Cryptocurrencies are distributed systems that allow exchanges of native (and non-) tokens among participants. The complete historical bookkeeping and its wide availability opens up an unprecedented possibility, i.e., that of understanding the evolution of their network structure while gaining useful insight on the relationships between user behaviour and cryptocurrency pricing in exchange markets. In this contribution we review some of the most recent results concerning the structural properties of Bitcoin Transaction Networks, a generic name referring to a set of different constructs: the Bitcoin Address Network, the Bitcoin User Network and the Bitcoin Lightning Network. A common picture that emerges out of analysing them all is that of a system growing over time, which becomes increasingly sparse, and whose structural organization at the mesoscopic level is characterised by the presence of a statistically-significant core-periphery structure. Such a peculiar topology is matched by a highly unequal distribution of bitcoins, a result suggesting that Bitcoin is becoming an increasingly centralised system at different levels.
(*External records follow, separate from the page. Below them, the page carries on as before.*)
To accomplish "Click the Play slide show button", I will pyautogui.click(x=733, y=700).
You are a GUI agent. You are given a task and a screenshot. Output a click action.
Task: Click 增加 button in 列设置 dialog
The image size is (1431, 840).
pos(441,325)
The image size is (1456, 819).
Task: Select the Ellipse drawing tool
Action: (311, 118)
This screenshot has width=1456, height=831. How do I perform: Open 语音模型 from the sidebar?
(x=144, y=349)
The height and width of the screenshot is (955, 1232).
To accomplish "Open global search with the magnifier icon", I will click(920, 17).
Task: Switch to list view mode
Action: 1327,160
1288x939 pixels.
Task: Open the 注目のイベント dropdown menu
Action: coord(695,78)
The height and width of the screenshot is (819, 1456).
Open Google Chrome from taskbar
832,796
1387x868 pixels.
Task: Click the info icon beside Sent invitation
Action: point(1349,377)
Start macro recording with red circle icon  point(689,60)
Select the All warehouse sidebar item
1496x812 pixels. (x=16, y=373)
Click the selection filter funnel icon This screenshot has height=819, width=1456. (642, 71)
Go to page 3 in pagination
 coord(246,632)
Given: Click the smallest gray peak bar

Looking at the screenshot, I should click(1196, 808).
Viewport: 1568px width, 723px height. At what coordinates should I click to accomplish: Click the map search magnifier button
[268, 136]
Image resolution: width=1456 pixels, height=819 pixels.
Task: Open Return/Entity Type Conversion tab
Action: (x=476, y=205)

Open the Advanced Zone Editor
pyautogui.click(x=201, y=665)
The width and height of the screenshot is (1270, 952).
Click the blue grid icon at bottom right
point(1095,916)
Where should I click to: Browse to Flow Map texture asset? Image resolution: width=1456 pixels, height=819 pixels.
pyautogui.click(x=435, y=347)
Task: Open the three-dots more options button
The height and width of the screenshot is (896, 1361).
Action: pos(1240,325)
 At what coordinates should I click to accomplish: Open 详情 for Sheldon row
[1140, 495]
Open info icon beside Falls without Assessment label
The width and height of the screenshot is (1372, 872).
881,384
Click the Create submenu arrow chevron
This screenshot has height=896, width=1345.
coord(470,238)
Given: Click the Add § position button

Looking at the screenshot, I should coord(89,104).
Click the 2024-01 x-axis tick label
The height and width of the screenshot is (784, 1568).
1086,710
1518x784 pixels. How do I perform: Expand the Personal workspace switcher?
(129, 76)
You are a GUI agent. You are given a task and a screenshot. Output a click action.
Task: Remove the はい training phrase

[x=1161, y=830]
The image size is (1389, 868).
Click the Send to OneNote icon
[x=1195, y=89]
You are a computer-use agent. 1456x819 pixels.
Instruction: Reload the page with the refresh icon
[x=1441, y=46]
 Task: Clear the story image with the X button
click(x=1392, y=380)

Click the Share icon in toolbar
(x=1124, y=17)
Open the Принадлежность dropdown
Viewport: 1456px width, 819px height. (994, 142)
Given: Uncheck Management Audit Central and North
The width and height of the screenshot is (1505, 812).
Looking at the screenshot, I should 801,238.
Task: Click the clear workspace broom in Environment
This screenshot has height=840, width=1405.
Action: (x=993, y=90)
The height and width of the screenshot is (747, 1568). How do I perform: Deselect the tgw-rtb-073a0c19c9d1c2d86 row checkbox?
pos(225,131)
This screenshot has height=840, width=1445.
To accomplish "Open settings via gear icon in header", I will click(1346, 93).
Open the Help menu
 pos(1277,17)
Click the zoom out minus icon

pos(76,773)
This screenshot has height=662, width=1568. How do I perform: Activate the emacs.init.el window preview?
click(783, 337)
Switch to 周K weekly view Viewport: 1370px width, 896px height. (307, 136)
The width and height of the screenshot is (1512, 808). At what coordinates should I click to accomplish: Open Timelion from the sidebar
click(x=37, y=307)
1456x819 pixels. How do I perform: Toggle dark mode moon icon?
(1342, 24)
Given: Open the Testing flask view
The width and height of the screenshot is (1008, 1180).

Network-based indicators of Bitcoin bubbles

Alexandre Bovet, Carlo Campajola, Jorge F. Lazo, Francesco Mottes, Iacopo Pozzana, Valerio Restocchi, Pietro Saggese, Nicoló Vallarano, Tiziano Squartini, Claudio J. Tessone

arXiv:1805.04460

Abstract

The functioning of the cryptocurrency Bitcoin relies on the open availability of the entire history of its transactions. This makes it a particularly interesting socio-economic system to analyse from the point of view of network science. Here we analyse the evolution of the network of Bitcoin transactions between users. We achieve this by using the complete transaction history from December 5th 2011 to December 23rd 2013. This period includes three bubbles experienced by the Bitcoin price. In particular, we focus on the global and local structural properties of the user network and their variation in relation to the different period of price surge and decline. By analysing the temporal variation of the heterogeneity of the connectivity patterns we gain insights on the different mechanisms that take place during bubbles, and find that hubs (i.e., the most connected nodes) had a fundamental role in triggering the burst of the second bubble. Finally, we examine the local topological structures of interactions between users, we discover that the relative frequency of triadic interactions experiences a strong change before, during and after a bubble, and suggest that the importance of the hubs grows during the bubble. These results provide further evidence that the behaviour of the hubs during bubbles significantly increases the systemic risk of the Bitcoin network, and discuss the implications on public policy interventions.